* begin SUPPLIED INFORMATION *
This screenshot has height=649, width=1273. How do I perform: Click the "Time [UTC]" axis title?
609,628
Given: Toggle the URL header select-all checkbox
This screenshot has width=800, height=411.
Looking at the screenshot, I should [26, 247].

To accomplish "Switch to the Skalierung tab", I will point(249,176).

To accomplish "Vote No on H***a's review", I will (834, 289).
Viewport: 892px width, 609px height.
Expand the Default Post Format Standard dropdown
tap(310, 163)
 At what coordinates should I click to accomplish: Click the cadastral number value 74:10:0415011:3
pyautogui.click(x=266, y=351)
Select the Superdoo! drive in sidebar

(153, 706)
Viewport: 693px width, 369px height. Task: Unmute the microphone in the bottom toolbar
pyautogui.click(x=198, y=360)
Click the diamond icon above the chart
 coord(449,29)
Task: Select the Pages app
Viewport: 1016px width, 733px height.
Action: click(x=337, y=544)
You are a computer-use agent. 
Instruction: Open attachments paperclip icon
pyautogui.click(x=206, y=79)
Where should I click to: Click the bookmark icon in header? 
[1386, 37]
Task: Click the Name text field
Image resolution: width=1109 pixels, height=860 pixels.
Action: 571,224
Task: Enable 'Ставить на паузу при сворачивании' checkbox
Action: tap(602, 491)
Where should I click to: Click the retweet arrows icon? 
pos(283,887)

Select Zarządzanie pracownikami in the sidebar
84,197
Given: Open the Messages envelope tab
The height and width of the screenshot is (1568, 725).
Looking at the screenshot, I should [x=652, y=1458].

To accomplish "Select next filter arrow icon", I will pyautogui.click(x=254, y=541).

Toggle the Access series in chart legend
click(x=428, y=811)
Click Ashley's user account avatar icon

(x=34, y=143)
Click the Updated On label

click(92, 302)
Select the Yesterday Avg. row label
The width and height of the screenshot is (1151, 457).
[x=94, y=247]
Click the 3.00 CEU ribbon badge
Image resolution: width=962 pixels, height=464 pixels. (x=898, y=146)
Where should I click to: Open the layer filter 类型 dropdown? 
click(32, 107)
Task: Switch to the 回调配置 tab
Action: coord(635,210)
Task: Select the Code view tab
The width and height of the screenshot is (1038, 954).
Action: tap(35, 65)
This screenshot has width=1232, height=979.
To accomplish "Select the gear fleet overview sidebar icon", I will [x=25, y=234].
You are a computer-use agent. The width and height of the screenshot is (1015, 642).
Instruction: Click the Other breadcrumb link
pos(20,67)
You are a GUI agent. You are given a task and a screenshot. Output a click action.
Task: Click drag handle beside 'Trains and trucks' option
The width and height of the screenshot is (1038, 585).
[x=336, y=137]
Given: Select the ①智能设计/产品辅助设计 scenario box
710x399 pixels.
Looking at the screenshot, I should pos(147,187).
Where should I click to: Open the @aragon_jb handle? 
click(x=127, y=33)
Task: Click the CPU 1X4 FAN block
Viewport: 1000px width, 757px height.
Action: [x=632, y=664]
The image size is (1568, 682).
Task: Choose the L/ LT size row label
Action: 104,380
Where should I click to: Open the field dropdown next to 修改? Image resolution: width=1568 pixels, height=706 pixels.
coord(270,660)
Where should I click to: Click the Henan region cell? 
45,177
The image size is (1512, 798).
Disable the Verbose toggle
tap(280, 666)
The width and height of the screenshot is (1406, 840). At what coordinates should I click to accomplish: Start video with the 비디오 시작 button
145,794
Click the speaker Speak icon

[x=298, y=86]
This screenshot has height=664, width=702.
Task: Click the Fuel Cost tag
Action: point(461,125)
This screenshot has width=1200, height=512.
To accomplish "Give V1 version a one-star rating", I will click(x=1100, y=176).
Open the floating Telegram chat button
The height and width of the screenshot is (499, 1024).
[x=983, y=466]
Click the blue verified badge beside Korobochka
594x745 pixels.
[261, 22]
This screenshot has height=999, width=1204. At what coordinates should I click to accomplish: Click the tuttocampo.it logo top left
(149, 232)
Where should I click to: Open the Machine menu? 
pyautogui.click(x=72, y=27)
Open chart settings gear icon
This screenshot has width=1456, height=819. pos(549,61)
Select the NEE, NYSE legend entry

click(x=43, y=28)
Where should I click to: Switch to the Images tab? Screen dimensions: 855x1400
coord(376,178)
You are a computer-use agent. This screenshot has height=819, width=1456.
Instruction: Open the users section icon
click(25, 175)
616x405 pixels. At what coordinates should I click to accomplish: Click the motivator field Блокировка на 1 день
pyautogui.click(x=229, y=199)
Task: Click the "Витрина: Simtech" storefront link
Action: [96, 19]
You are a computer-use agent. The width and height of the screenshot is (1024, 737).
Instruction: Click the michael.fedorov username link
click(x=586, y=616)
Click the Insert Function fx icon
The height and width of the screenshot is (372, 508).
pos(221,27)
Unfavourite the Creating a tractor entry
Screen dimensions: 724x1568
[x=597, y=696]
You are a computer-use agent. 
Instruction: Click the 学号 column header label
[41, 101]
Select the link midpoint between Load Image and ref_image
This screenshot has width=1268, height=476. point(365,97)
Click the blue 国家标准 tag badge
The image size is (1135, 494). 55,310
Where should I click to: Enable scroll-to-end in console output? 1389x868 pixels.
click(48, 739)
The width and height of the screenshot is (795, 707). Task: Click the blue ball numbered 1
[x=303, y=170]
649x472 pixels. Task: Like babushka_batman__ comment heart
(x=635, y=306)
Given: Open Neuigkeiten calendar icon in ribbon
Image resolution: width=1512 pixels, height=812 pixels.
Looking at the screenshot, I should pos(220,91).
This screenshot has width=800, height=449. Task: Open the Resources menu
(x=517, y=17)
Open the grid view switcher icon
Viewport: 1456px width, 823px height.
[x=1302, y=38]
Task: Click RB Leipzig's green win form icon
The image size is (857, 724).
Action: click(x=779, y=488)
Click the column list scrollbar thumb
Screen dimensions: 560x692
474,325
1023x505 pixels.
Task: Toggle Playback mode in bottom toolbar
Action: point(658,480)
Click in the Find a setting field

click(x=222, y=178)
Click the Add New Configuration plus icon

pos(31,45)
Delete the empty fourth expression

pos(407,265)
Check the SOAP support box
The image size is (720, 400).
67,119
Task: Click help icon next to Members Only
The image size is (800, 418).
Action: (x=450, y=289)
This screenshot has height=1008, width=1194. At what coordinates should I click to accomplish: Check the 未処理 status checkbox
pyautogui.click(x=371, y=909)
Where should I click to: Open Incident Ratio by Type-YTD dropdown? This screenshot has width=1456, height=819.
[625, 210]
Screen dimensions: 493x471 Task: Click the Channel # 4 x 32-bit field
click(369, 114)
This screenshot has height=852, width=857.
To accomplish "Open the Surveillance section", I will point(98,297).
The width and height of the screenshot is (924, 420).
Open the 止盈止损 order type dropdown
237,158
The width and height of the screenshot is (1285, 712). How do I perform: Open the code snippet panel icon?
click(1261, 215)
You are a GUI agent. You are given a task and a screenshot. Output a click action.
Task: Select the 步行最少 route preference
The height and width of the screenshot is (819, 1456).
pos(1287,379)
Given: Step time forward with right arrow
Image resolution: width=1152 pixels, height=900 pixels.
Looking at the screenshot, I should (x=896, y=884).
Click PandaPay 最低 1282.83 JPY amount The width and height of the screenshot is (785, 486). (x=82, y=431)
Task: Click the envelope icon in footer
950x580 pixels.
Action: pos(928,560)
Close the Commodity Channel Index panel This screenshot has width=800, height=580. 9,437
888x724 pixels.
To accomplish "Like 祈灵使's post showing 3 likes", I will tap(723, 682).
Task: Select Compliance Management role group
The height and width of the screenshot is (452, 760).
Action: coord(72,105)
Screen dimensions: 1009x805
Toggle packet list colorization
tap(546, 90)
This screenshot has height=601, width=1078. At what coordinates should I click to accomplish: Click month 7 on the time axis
* end SUPPLIED INFORMATION *
▶ [GIVEN INSTRUCTION]: Can you convert every line between the one containing "Task: Click the CPU 1X4 FAN block" and the one containing "pos(221,27)", inclusive, into a JSON list of strings with one string per line and blank lines omitted?

▶ [OUTPUT FOR THIS EXERCISE]:
[
  "Task: Click the CPU 1X4 FAN block",
  "Viewport: 1000px width, 757px height.",
  "Action: [x=632, y=664]",
  "The image size is (1568, 682).",
  "Task: Choose the L/ LT size row label",
  "Action: 104,380",
  "Where should I click to: Open the field dropdown next to 修改? Image resolution: width=1568 pixels, height=706 pixels.",
  "coord(270,660)",
  "Where should I click to: Click the Henan region cell? ",
  "45,177",
  "The image size is (1512, 798).",
  "Disable the Verbose toggle",
  "tap(280, 666)",
  "The width and height of the screenshot is (1406, 840). At what coordinates should I click to accomplish: Start video with the 비디오 시작 button",
  "145,794",
  "Click the speaker Speak icon",
  "[x=298, y=86]",
  "This screenshot has height=664, width=702.",
  "Task: Click the Fuel Cost tag",
  "Action: point(461,125)",
  "This screenshot has width=1200, height=512.",
  "To accomplish \"Give V1 version a one-star rating\", I will click(x=1100, y=176).",
  "Open the floating Telegram chat button",
  "The height and width of the screenshot is (499, 1024).",
  "[x=983, y=466]",
  "Click the blue verified badge beside Korobochka",
  "594x745 pixels.",
  "[261, 22]",
  "This screenshot has height=999, width=1204. At what coordinates should I click to accomplish: Click the tuttocampo.it logo top left",
  "(149, 232)",
  "Where should I click to: Open the Machine menu? ",
  "pyautogui.click(x=72, y=27)",
  "Open chart settings gear icon",
  "This screenshot has width=1456, height=819. pos(549,61)",
  "Select the NEE, NYSE legend entry",
  "click(x=43, y=28)",
  "Where should I click to: Switch to the Images tab? Screen dimensions: 855x1400",
  "coord(376,178)",
  "You are a computer-use agent. This screenshot has height=819, width=1456.",
  "Instruction: Open the users section icon",
  "click(25, 175)",
  "616x405 pixels. At what coordinates should I click to accomplish: Click the motivator field Блокировка на 1 день",
  "pyautogui.click(x=229, y=199)",
  "Task: Click the \"Витрина: Simtech\" storefront link",
  "Action: [96, 19]",
  "You are a computer-use agent. The width and height of the screenshot is (1024, 737).",
  "Instruction: Click the michael.fedorov username link",
  "click(x=586, y=616)",
  "Click the Insert Function fx icon",
  "The height and width of the screenshot is (372, 508).",
  "pos(221,27)"
]